Huge Davies (born Hugh Davies) is a musical comedian known for deadpan delivery whilst wearing a full sized Yamaha keyboard strapped to himself.

Born with the first name Hugh, he performed as Huge, an old nickname, when first performing in Aberdeen, for the sake of anonymity.

Davies was nominated for the Best Newcomer award  at the 2019 Edinburgh Festival Fringe for his debut solo show The Carpark which was described as "well-crafted, well-structured and well-performed" by Chortle. The keyboard was described in The Scotsman as “more like a bank of special effects, rather than merely a musical instrument.”

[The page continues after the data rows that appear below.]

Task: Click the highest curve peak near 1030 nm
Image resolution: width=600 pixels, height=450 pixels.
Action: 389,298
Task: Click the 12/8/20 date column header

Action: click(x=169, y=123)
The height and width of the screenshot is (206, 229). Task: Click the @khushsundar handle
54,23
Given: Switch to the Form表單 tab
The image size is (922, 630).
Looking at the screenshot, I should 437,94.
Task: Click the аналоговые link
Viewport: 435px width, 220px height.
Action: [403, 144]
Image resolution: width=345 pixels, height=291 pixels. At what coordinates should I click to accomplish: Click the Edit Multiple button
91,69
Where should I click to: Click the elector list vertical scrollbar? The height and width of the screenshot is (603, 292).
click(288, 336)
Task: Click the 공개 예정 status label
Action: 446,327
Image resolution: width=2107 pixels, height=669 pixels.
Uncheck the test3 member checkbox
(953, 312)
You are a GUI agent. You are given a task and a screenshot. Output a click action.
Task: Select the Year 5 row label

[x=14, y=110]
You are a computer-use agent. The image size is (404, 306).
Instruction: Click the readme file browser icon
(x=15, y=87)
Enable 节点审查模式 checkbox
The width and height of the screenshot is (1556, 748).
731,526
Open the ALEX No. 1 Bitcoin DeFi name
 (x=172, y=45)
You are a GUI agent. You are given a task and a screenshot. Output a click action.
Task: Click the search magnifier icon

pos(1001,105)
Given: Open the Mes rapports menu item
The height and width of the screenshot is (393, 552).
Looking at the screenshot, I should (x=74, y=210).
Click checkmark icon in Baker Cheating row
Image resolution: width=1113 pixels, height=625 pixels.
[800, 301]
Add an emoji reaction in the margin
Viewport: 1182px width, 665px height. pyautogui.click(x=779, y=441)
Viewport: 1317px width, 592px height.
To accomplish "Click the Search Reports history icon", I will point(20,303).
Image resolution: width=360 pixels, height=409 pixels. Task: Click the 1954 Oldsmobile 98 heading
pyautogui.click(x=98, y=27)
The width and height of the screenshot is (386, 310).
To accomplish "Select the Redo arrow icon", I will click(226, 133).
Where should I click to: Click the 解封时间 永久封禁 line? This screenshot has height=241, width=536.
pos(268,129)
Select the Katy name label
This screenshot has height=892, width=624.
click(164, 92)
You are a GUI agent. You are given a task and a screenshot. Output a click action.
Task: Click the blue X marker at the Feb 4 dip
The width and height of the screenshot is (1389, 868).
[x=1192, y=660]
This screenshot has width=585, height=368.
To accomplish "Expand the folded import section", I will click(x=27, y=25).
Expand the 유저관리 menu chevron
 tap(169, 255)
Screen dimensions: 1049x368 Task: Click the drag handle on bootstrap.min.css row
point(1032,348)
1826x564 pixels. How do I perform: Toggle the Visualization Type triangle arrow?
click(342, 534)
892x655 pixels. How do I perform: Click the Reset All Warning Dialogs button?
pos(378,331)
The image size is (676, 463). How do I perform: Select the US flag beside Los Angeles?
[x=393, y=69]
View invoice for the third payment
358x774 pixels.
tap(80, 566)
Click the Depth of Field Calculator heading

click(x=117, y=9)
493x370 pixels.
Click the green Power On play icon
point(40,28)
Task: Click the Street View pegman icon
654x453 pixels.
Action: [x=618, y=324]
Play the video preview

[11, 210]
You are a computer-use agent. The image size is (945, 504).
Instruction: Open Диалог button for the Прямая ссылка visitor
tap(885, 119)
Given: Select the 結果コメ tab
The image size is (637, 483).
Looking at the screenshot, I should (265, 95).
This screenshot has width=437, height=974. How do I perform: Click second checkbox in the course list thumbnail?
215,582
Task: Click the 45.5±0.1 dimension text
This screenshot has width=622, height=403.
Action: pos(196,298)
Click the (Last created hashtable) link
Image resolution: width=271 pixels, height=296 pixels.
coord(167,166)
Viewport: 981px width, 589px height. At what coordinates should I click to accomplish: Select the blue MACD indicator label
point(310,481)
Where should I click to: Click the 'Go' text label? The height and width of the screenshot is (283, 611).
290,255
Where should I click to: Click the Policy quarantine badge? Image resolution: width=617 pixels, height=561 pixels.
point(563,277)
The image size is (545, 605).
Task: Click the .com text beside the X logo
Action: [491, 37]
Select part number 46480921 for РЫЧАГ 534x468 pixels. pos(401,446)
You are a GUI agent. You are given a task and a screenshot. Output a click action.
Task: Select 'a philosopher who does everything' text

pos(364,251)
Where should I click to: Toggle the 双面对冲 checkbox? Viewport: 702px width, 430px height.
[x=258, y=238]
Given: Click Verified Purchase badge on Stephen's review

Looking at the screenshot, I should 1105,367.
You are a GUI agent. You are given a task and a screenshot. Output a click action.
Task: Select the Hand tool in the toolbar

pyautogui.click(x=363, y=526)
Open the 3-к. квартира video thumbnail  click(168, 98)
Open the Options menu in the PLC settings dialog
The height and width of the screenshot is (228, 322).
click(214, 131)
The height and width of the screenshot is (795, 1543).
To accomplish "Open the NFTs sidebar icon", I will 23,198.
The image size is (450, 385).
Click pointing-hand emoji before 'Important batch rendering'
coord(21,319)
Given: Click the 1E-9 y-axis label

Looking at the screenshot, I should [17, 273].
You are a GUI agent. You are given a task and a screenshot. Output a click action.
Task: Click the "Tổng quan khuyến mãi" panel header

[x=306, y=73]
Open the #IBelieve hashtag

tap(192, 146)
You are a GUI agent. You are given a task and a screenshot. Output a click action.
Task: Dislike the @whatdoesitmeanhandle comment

Davies was a semi-finalist in the BBC New Comedy Award in 2017. Davies has appeared on Comedy Central Live at the Comedy Store, Roast Battle and as a writer and performer on BBC flagship satirical radio programme The Now Show. Davies acted in BBC Two comedy series The First Team. Davies has appeared on celebrity game show Guessable alongside host Sara Pascoe, Alan Davies and Nish Kumar amongst others.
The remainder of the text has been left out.